Cela fait un an que Microsoft a annoncé son intention d’acheter Activision Blizzard pour 68,7 milliards de dollars, mais rien n’indique que l’opération sera bientôt conclue.

En fait, la Commission européenne devrait bientôt mettre un nouveau bâton dans les roues, en refusant d’entendre les recours de Microsoft avant de publier ses propres conclusions en matière d’antitrust. Et, bien que cela puisse ne pas s’avérer être un coup fatal, cela pourrait retarder davantage le processus.

Le propriétaire de la Xbox est déjà confronté à une bataille juridique aux États-Unis au sujet de l’acquisition, la Federal Trade Commission poursuivant le géant du jeu pour bloquer potentiellement l’opération. Selon Reuters, l’autorité de régulation de l’UE va soumettre son propre “avertissement” concernant l’offre. Selon des “personnes connaissant bien le dossier”, elle prépare une fiche d’accusation appelée “communication des griefs”.

Microsoft avait espéré éviter cela en devançant les préoccupations et en soumettant des remèdes qui pourraient être acceptables pour la Commission, raccourcissant ainsi considérablement le processus. Cependant, cette possibilité a été refusée, et il est donc probable que l’UE ne prendra pas de décision avant la date limite du 11 avril qu’elle a elle-même annoncée.

“Nous continuons à travailler avec la Commission européenne pour répondre à toutes les préoccupations du marché.

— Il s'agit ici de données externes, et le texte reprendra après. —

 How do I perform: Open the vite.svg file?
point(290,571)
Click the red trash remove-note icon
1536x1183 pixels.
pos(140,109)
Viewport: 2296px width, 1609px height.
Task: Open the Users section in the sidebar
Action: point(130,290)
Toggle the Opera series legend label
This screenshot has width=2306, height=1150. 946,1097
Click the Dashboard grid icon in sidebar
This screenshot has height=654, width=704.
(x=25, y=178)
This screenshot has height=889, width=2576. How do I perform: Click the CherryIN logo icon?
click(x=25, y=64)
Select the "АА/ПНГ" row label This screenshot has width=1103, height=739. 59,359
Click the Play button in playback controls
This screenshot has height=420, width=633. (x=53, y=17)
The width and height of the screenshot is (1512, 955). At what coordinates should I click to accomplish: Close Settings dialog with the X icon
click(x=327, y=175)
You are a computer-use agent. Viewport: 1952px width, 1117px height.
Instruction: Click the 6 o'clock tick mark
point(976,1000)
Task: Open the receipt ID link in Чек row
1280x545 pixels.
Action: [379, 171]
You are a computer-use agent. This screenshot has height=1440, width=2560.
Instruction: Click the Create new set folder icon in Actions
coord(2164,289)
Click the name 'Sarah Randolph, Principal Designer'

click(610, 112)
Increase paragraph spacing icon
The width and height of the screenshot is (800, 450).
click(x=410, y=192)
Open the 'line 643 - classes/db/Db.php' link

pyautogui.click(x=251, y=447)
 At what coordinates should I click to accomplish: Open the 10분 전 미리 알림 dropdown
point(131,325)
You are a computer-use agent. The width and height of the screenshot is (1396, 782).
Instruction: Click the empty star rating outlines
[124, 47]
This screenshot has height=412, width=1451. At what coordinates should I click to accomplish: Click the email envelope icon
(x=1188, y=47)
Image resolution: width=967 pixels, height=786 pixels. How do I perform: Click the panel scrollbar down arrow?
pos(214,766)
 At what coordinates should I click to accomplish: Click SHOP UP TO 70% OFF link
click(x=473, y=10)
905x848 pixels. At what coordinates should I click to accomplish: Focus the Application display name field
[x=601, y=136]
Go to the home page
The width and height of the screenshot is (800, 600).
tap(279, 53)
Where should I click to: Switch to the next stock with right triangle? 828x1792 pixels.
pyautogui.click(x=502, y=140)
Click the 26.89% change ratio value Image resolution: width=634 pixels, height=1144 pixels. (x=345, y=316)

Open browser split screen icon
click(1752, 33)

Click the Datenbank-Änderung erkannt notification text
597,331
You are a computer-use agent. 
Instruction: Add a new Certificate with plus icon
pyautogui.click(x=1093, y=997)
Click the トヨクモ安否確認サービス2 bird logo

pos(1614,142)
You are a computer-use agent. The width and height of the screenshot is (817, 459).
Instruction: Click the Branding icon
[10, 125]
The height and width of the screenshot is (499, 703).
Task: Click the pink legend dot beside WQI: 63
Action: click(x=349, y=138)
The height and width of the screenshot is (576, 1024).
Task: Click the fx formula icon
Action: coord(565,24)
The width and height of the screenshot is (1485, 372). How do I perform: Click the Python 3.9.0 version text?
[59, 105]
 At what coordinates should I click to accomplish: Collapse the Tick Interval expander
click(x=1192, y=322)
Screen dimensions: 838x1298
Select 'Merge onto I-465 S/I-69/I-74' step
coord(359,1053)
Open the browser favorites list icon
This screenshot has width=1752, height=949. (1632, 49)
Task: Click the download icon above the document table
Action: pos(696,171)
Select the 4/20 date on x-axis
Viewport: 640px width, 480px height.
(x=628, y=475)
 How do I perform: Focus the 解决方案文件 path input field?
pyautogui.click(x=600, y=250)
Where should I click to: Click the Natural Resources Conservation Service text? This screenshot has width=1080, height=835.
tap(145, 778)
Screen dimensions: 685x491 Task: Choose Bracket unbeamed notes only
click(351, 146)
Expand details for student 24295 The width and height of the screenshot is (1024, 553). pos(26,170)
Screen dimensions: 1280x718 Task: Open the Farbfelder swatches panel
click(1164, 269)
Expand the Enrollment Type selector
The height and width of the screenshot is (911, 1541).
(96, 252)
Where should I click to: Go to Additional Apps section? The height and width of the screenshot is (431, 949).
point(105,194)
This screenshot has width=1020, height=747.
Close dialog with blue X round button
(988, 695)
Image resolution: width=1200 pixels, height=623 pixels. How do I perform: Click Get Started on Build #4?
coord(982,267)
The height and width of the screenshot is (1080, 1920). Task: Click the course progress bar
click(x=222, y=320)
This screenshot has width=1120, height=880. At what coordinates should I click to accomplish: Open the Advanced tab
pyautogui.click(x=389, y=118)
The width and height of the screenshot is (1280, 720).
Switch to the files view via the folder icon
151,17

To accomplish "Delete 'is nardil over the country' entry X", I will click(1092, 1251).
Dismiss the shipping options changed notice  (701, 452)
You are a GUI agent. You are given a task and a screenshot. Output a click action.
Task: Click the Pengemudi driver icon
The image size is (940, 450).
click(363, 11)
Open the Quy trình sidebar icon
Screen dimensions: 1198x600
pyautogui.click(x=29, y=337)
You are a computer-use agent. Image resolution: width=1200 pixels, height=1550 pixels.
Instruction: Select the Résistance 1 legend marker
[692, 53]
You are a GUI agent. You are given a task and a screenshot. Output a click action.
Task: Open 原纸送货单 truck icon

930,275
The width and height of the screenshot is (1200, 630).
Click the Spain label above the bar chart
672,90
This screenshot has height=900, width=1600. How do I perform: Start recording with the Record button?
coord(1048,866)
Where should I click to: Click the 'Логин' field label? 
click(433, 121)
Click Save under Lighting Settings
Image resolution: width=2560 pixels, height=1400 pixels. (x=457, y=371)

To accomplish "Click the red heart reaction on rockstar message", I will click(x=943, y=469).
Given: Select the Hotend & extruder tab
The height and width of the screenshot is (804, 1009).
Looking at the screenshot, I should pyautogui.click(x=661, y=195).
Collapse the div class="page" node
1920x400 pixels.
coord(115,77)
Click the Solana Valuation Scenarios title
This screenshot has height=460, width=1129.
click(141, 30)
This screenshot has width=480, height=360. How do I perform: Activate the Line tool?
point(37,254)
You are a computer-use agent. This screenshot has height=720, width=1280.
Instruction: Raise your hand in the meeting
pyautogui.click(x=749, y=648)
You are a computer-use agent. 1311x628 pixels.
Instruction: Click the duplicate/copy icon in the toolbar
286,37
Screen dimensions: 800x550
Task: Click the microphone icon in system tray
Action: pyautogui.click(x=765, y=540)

Notre objectif est de proposer davantage de jeux à un plus grand nombre de personnes, et cet accord nous permettra d’atteindre cet objectif”, a déclaré Microsoft.

Les plus grandes inquiétudes concernant l’accord avec Activision Blizzard semblent concerner une seule série de jeux, Call of Duty. Sony a fait valoir que Xbox pourrait monopoliser le titre le plus vendu, bien que Phil Spencer, le patron de Xbox, et son équipe s’y opposent. Ils affirment que des accords visant à garder le jeu sur PlayStation pendant au moins la prochaine décennie ont été proposés, sans réponse. Des accords similaires pour le mettre sur Nintendo Switch et le garder sur PC (via Steam) ont toutefois été signés.

Dans l’intervalle, Activision continue d’opérer en tant qu’éditeur majeur distinct, bien qu’il n’ait pas encore annoncé les futurs jeux qu’il a en développement au-delà des packs de contenu et des extensions de saison de Call of Duty : Modern Warfare 2.